Cuda multithreading

CUDA Pro Tip: Always Set the Current Device to Avoid Multithreading Bugs

How to select which GPU to execute CUDA calls on? The CUDA runtime API is state-based, and threads should execute cudaSetDevice() to set the current GPU.

The CUDA runtime API is thread-safe, which means it maintains per-thread state about the current device. This is very important as it allows threads to concurrently submit work to different devices. If current device is not set for the thread, either it will use the default device (device 0) or if it is a reused thread it will reuse its last device setting.
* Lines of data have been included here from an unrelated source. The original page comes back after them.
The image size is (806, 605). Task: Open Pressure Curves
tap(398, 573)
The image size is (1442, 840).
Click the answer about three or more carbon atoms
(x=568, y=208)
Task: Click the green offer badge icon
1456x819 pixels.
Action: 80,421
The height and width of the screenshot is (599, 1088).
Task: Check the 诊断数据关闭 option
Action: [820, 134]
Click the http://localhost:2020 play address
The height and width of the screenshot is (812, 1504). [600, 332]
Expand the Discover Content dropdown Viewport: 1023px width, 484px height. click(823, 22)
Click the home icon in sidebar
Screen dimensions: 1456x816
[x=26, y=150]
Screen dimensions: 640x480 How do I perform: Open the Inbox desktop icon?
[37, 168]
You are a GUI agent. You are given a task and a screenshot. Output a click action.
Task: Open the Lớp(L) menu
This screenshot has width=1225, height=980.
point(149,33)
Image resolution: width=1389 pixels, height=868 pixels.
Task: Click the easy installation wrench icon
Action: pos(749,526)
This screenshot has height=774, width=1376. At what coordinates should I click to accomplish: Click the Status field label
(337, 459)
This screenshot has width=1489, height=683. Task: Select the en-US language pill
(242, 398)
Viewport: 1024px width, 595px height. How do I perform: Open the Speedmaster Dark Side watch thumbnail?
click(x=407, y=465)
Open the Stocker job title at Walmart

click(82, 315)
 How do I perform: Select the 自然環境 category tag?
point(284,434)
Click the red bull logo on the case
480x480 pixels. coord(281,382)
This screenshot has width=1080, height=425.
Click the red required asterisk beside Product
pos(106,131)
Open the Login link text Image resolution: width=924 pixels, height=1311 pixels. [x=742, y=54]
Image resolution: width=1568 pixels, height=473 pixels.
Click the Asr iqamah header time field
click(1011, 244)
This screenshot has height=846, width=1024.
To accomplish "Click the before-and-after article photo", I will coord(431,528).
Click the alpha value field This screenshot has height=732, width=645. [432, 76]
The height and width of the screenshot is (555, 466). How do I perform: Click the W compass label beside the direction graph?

Pro Tip: always call cudaSetDevice() first when you spawn a new host thread.

cudaSetDevice(1);
cudaMalloc(&a,bytes);

#pragma omp parallel
{
  // multiple threads calling the kernel
  cudaSetDevice(1);
  kernel<<<blocks,threads>>>(a);
}

Concurrency with streams

GPU Pro Tip: CUDA 7 Streams Simplify Concurrency

CUDA Applications manage concurrency by executing asynchronous commands in streams, sequences of commands that execute in order. [See the post How to Overlap Data Transfers in CUDA C/C++ for an example.]

When you execute asynchronous CUDA commands without specifying a stream, the runtime uses the default stream.

  kernel<<< blocks, threads, bytes >>>();    // stream 0 (default)
  kernel<<< blocks, threads, bytes, 0 >>>(); // stream 0

Before CUDA 7, the default stream is a single per-device default stream which implicitly synchronizes with all other streams on the device.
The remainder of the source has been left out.